# start of Dataset content

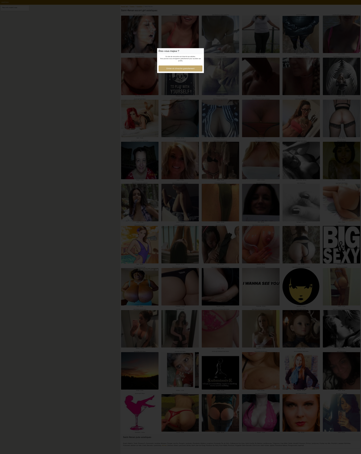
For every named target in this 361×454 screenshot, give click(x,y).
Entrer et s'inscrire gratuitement (180, 68)
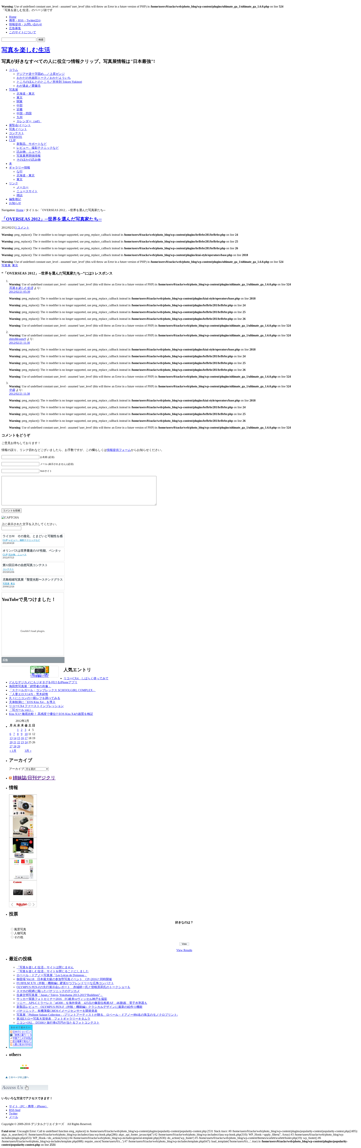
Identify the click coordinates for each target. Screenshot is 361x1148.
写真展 (13, 89)
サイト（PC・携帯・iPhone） (28, 1106)
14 (14, 738)
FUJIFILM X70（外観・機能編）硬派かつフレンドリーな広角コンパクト (65, 983)
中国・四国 (24, 113)
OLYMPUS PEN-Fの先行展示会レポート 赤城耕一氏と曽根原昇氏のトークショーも (73, 987)
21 (14, 742)
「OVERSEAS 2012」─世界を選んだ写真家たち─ (52, 219)
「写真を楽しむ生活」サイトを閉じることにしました (53, 971)
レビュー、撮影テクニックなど (38, 147)
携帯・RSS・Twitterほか (25, 20)
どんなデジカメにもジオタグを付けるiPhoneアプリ (43, 682)
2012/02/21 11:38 (19, 393)
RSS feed (14, 1110)
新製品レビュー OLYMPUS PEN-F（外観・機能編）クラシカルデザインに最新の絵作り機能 (79, 1006)
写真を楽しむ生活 (26, 49)
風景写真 (20, 929)
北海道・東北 (26, 93)
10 (26, 734)
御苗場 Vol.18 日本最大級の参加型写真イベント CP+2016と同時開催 (64, 979)
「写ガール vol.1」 (21, 710)
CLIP (12, 140)
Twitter (13, 1113)
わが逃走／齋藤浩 (29, 85)
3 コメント (22, 227)
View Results (184, 950)
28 (14, 746)
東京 (20, 97)
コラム (13, 69)
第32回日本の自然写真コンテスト (25, 565)
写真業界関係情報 (29, 155)
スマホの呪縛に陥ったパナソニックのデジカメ (48, 991)
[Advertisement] (312, 74)
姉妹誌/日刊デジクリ (34, 777)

# end of Dataset content

# [Work to complete]
Resize the part of the material that opens with the line containing "レビュー、撮影テクニックなど (38, 147)" and closes with the line containing "第32回日本の自然写真コンテスト (25, 565)", both included. Write out only those lines in full, with every coordinate in the answers multiplied by 2.5 and rounded to a whole number, rounding halves up.

# [Answer in full]
レビュー、撮影テクニックなど (95, 368)
携帯・RSS・Twitterほか (63, 50)
どんなデジカメにもジオタグを付けるiPhoneアプリ (108, 1705)
2012/02/21 11:38 (48, 983)
RSS feed (35, 2775)
新製品レビュー OLYMPUS PEN-F（外観・機能編）クラシカルデザインに最新の絵作り機能 (198, 2515)
写真を楽しむ生活 (65, 123)
風景写真 (50, 2323)
北海道・東北 (65, 233)
10 (65, 1835)
御苗場 Vol.18 日本最大級の参加型写真イベント CP+2016と同時開催 (160, 2448)
「写ガール vol.1」 (53, 1775)
CLIP (30, 350)
Twitter (33, 2783)
わが逃走／齋藤浩 (73, 213)
3 コメント (55, 568)
View Results (460, 2375)
28 (35, 1865)
東京 (50, 243)
コラム (33, 173)
第32回日本の自然写真コンテスト (63, 1413)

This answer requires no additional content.